Were we ever this alive?
Sky blue
door, replaces glass panes. Even
before Bullet, those muscled days
seemed long ago, as years grew
into safety, into a steadyness,
until that sharp night.
Come,
there is so much noise,
so much darkness, no
music. Bullet steals the beat,
takes thigh, chest and brain
of brother. Steals my breath.
My Bullet is in the sky
blue door, in the metal,
in a monent. It hangs there,
that hook in me, to you.
Flight
I was once unafraid, to open doors, I flung them wide, cast
my arm out into the wild of city, but then I opened
that door. Brother, there was once six bullets, two men and they came for you–
hunted you. I can't make out their faces, they hide in the sorrowed
weathered night, hide in my well of darkness. In the rain, I can see no stars, no bright mass
of plasma, my sky is all brown pupil and white sclera. Bullet comes
quick, my brain liquid. I want us to fly, like the old ones, whose arms became wings, who
grew fluttering bird hearts, I want to meet on the North Mountain, at that cupped
arrow, to nest above the wreckage. But we are so mortal, and there is little magic left
in this world. Long ago, we were birthed from a people named after Pain, now
those words feel right when Brain Bullet is so final–
But I survive–to breath ghost and speak phantom. Every night
I wait for my wings, for prickly feathers to sprout from my shoulder blades, wait
for sharpness to break flesh–leaving, my arms vestigial, leaving me, unafraid to fly.
One Year Memorial
One year after, and we look to the blue
cataract sky.

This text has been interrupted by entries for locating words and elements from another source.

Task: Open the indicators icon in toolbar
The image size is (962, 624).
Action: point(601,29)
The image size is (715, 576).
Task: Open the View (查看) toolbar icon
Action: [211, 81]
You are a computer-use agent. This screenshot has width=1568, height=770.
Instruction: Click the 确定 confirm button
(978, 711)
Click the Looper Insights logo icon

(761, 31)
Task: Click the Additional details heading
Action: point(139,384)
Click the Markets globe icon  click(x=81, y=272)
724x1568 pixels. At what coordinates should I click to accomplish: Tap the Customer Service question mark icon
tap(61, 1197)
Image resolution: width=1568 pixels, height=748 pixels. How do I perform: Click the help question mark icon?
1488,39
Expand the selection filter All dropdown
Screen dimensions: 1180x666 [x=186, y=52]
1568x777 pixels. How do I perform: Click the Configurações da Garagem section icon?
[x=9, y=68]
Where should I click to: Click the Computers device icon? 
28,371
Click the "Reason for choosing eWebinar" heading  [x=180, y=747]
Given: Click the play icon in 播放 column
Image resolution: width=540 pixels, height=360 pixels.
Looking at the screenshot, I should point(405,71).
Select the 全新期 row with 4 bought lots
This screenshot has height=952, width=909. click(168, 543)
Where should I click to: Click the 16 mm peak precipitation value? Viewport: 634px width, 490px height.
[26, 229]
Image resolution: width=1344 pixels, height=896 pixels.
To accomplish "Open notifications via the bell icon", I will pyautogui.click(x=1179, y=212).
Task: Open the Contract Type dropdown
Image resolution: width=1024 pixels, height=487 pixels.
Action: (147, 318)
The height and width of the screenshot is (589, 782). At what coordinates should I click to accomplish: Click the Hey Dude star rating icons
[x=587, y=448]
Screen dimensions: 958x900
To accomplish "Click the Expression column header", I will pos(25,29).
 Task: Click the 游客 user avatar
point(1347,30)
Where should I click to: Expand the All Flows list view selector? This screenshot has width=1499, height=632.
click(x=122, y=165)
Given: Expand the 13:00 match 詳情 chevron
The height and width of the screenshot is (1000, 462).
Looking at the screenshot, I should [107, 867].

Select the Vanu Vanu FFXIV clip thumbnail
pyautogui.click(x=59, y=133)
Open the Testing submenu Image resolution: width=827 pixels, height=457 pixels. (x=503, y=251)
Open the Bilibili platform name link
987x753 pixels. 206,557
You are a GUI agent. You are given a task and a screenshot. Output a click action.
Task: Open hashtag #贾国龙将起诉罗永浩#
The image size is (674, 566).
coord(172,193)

We are so heavy–
we let wetness trickle,
to skin, let it open–
on to us, want it to give back
a little of what it has taken.
For Brother we hold a hundred white balloons.
In this California desert
we worry little about seagulls or sea
turtles filling their mouths
with our balloons–our hunger,
our longing. Because here,
the ocean is a mouthed
wish, and the only beach is our cracked
concrete porches, where we look out
into a sea of brown nubbed grass.
For Brother we cling to globed helium.
Your daughter, tracks her balloon,
sole pink globe, from kid palm, to stiff
branched palm tree–to cloud. One year
after, and this is easy–it's just a balloon she's letting go
and not your calloused hands that once lifted her up.
For Brother, we release a hundred white balloons, we release, release–
My hand releases–opens
to rain. I want to believe
in something–I am ready to be bathed,
by sun, but it remains buried, in the gloom
of sky, occasionally squinting glimmers,
I search the clearing for helium light–weightlessness.
We are always searching–the bravest, reddest part
of ourselves for some signs of Brother.